To ensure that VeGe was correctly targeted to inhibitory synapses, spinal cord neurons were transfected at 8 DIV and immunoreacted to visualize gephyrin and synapsin I 24 (i.e., 9 DIV) or 48 h (i.e., 10 DIV) after transfection (Fig. 1). Morphological analysis showed that VeGe clusters accumulated at synapses. The size of these clusters, which did not increase with time, was similar to that of endogenous gephyrin clusters in nontransfected cells (Table 1). Forty-eight hours after transfection, most VeGe fluorescent clusters in dendrites (74%) were apposed to synapsin I-immunoreactive (IR) profiles. Conversely, at this stage, ∼50% of synapsin I-IR puncta displayed endogenous gephyrin-IR or Venus::gephyrin fluorescence (55 ± 1 and 44 ± 2.5%, respectively), indicating that half of synapsin I-IR profiles were corresponding to inhibitory synapses in this culture system. This is consistent with previous data on endogenous gephyrin (Dumoulin et al., 1999). In transfected cells, most but not all synaptic clusters IR for gephyrin displayed a VeGe-associated fluorescence (Fig. 1). This indicated that inhibitory synapses were not overflowed by overexpressed gephyrin. Alternatively, few synapses may have local exchanges with long time constant.

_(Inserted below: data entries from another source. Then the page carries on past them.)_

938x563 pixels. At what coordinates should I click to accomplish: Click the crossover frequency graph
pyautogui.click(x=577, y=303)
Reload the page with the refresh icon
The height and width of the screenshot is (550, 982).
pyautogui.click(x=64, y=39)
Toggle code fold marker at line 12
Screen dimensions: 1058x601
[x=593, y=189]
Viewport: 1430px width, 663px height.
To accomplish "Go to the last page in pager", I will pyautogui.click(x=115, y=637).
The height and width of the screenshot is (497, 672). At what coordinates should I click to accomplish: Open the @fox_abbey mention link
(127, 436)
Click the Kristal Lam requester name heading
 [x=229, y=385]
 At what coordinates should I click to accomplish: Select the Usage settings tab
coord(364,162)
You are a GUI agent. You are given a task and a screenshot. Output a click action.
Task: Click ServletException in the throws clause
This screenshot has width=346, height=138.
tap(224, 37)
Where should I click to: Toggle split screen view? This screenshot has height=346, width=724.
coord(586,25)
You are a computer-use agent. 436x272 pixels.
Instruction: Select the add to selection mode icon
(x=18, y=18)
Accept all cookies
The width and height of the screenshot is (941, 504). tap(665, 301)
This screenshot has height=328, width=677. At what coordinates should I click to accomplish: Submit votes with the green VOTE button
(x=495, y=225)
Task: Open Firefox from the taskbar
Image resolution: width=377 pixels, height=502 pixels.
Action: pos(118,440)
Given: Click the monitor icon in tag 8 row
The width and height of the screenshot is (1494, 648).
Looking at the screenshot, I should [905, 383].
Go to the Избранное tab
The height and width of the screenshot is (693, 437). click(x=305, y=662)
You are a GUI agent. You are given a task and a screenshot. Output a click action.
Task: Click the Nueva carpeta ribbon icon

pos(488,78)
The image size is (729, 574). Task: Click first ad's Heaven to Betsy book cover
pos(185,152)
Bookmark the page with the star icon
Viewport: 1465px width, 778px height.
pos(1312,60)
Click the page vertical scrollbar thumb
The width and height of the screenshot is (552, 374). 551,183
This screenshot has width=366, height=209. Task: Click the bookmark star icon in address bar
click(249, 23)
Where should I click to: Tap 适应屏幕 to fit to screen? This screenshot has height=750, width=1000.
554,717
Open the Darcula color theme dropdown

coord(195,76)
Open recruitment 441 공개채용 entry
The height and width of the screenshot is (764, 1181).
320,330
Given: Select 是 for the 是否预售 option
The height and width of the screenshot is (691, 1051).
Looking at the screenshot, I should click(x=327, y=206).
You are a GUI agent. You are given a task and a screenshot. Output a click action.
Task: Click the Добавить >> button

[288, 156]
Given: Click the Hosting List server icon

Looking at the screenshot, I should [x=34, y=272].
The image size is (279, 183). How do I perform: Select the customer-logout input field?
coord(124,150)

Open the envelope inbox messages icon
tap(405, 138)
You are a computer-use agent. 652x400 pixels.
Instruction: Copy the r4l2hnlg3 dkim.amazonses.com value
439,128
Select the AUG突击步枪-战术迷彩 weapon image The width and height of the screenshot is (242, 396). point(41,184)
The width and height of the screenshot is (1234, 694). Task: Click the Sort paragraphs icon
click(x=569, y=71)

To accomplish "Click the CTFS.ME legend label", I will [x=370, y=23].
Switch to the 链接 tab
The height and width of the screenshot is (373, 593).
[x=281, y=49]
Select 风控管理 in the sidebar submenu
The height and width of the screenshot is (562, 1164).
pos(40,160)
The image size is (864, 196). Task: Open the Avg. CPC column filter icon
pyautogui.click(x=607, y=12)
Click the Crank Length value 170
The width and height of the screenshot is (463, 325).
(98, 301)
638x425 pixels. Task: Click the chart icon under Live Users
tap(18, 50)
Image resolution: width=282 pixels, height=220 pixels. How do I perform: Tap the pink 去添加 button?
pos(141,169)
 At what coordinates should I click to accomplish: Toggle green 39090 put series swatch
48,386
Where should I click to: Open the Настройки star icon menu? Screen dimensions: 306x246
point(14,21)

The proportion of clusters apposed to presynaptic terminals was smaller with VeGe than with endogenous gephyrin (Fig. 1, Table 1). This apparent contradiction resulted from the presence of an intracellular pool of gephyrin detected with the VeGe chimera, but which was not well detected with immunofluorescence in nontransfected cells with the mAb7a antibody used in these experiments (Dumoulin et al., 1999; Danglot et al., 2003; Hanus et al., 2004). However, this pool can be visualized unambiguously in nontransfected cells under the electron microscope (Seitanidou et al., 1992; Colin et al., 1996, 1998) or using another commercially available mAb (BD Biosciences, San Diego, CA) (data not shown).

Figure 1.

Figure 1.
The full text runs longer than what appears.